Kontrak dan Kebebasan
Setelah kematian kakakku, aku menandatangani pernikahan kontrak lima tahun dengan suaminya, Alexander Valendra yang adalah seorang mafia.
Aku menjadi ibu tiri bagi keponakanku yang berusia lima tahun, Adriel Valendra.
Di hari ulang tahunku, aku memakai kalung berlian milik kakakku yang sudah meninggal tanpa tahu apa maknanya.
Saat acara makan malam keluarga, Adriel berjalan mendekat sambil membawa segelas anggur merah dan menyiramkannya ke wajahku.
Anggur merah itu menetes di pipiku, aromanya yang tajam menusuk mataku dan mengotori gaunku yang putih.
Dia menatapku, sorot matanya sedingin dan sekejam ayahnya.
"Jangan pikir kamu bisa menggantikan ibuku hanya karena kamu sudah jadi bagian dari Keluarga Valendra," katanya sambil menyeringai. "Kamulah penyebab kematiannya."
"Aku berharap kamulah yang mati. Jadi aku bisa menghancurkan batu nisanmu, dan bukan merayakan ulang tahun konyol ini."

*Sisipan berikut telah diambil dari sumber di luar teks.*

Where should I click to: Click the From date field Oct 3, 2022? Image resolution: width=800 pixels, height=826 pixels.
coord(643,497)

"Aku bersumpah, begitu aku dewasa nanti, hal pertama yang kulakukan adalah menenggelamkan kamu ke Sungai Mandira!"
Kenangan itu menusuk setajam anggur tadi, dan yang bisa kurasakan hanyalah putus asa.
Aku menatap anak yang sudah kuasuh selama lima tahun seperti anakku sendiri, dan rasa perih menusuk di dadaku.

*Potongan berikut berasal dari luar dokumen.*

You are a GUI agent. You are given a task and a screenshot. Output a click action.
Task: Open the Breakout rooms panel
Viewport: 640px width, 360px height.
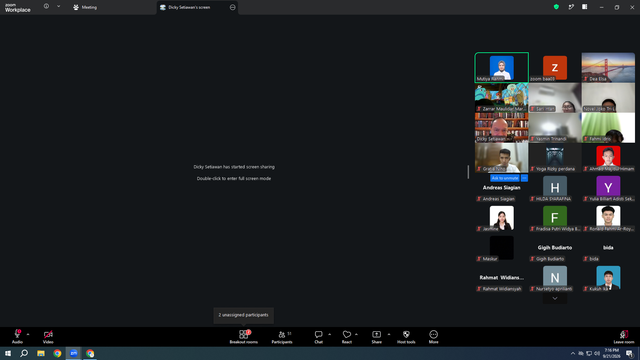click(244, 337)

Aku dulu berpikir aku bisa sepenuhnya menyerahkan diriku untuk Keluarga Valendra, dan memenangkan hatinya dengan kasih sayang.
Namun sekarang, aku hanya lelah dengan semuanya.
Keluarga ini tak punya cinta, dan anak itu memandangku seperti musuh yang harus dihancurkan.
Aku berhenti menipu diri sendiri. Sudah waktunya untuk melepaskan semuanya.
Namun setelah aku pergi, Alexander dan Adriel kembali padaku, merayap seperti pecundang yang ketakutan, dan memohon ampun padaku.